Could we do better? The overlays could actually be put into a mesh, their world position and orientation does not change (the camera moves, not the overlays). This would get rid of the copying of vertex data to the GPU each frame, which has quite a bit of impact on the CPU usage if there’s a lot of text. I did that, and it seems to help a tiny little bit:


27467 1 9% S 12 452476K 46728K fg app_126 com.badlogic.reddittv
27467 1 8% S 12 452476K 46728K fg app_126 com.badlogic.reddittv
27467 1 9% S 12 452476K 46728K fg app_126 com.badlogic.reddittv
27467 1 9% S 12 452476K 46728K fg app_126 com.badlogic.reddittv
27467 1 9% S 12 452476K 46728K fg app_126 com.badlogic.reddittv

Since i essentially have a single draw call (indexing into a mesh, starting at the first glyph of the first visible overlay, to the last glyph of the last visible overlay) there’s pretty much no CPU side code executed. It’s almost as if we don’t render anything at all :p.

What else could we do? Once there’s nothing animating anymore, we could draw our scene to an FBO, so we can render that in a single drawcall for as long as there’s nothing changing (user input, new animations). This is highly dependent on the applications design of course, and might not be worth the often horribly big effort. Luckily my application suites itself for a pattern like this, games usually don’t fit that bill well. Apart from boring card games that is.
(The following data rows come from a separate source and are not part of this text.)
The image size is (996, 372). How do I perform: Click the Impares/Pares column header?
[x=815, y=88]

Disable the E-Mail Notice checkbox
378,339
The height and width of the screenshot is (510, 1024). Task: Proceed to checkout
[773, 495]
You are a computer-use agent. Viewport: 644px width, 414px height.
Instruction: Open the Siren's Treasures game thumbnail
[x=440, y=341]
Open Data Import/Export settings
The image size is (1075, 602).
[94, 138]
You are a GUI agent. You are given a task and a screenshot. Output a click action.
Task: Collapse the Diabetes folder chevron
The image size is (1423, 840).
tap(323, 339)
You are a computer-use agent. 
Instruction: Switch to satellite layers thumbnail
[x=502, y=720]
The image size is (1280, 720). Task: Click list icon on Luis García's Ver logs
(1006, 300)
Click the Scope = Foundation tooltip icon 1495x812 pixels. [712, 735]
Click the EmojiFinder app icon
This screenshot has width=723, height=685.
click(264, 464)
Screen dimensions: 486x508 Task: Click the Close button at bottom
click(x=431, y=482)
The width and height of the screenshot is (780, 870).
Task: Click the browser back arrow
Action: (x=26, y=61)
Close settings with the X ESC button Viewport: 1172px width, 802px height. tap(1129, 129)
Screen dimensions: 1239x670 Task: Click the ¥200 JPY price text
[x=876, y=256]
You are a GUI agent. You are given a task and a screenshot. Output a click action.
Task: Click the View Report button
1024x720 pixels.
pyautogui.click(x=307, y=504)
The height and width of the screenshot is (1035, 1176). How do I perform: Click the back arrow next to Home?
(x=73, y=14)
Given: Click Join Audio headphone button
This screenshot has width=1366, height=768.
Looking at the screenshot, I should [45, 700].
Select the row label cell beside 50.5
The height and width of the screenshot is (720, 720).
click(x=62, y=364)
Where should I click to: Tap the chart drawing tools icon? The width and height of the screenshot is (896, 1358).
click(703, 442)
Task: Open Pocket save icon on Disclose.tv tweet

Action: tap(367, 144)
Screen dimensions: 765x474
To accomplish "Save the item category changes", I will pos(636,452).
For reference, here’s the CPU usage for the app without clearing the screen, but performing all logic and input processing:


27544 1 2% S 13 451728K 43600K fg app_126 com.badlogic.reddittv
27544 1 1% S 13 451728K 43600K fg app_126 com.badlogic.reddittv
27544 1 1% S 13 451728K 43600K fg app_126 com.badlogic.reddittv
27544 1 1% S 13 451728K 43600K fg app_126 com.badlogic.reddittv
27544 1 1% S 13 451728K 43600K fg app_126 com.badlogic.reddittv
27544 1 2% S 13 451728K 43608K fg app_126 com.badlogic.reddittv

This indicates that there’s an oportunity for improvement with the FBO approach i just described. In any case, i can the apps CPU and thus battery consumption down to a level where it can be competitive with the browser. In the usualy usage scenario, where you do a lof of panning, my app already outperforms the browser. Granted, the amount of work the browser has to do to redraw dirty regions is huge compared to what my simple app does.

Take aways:

  • Care for your CPU consumption, even if your app runs at 60fps
  • Use top or similar tools to monitor the CPU usage of your app during it’s life time
  • Cache computations, e.g. use SpriteCache, BitmapFontCache or put things into a static Mesh to get rid of data transfer completely
  • Culling, broad phase and narrow phase
  • If you app’s architecture allows it, render the scene to an FBO when nothing changed, and use the FBO while nothing changes.

Wow, that got longer than i planed. Do you guys still read this? Shall i continue with these entries again? Been a while, not sure if there’s still an audience.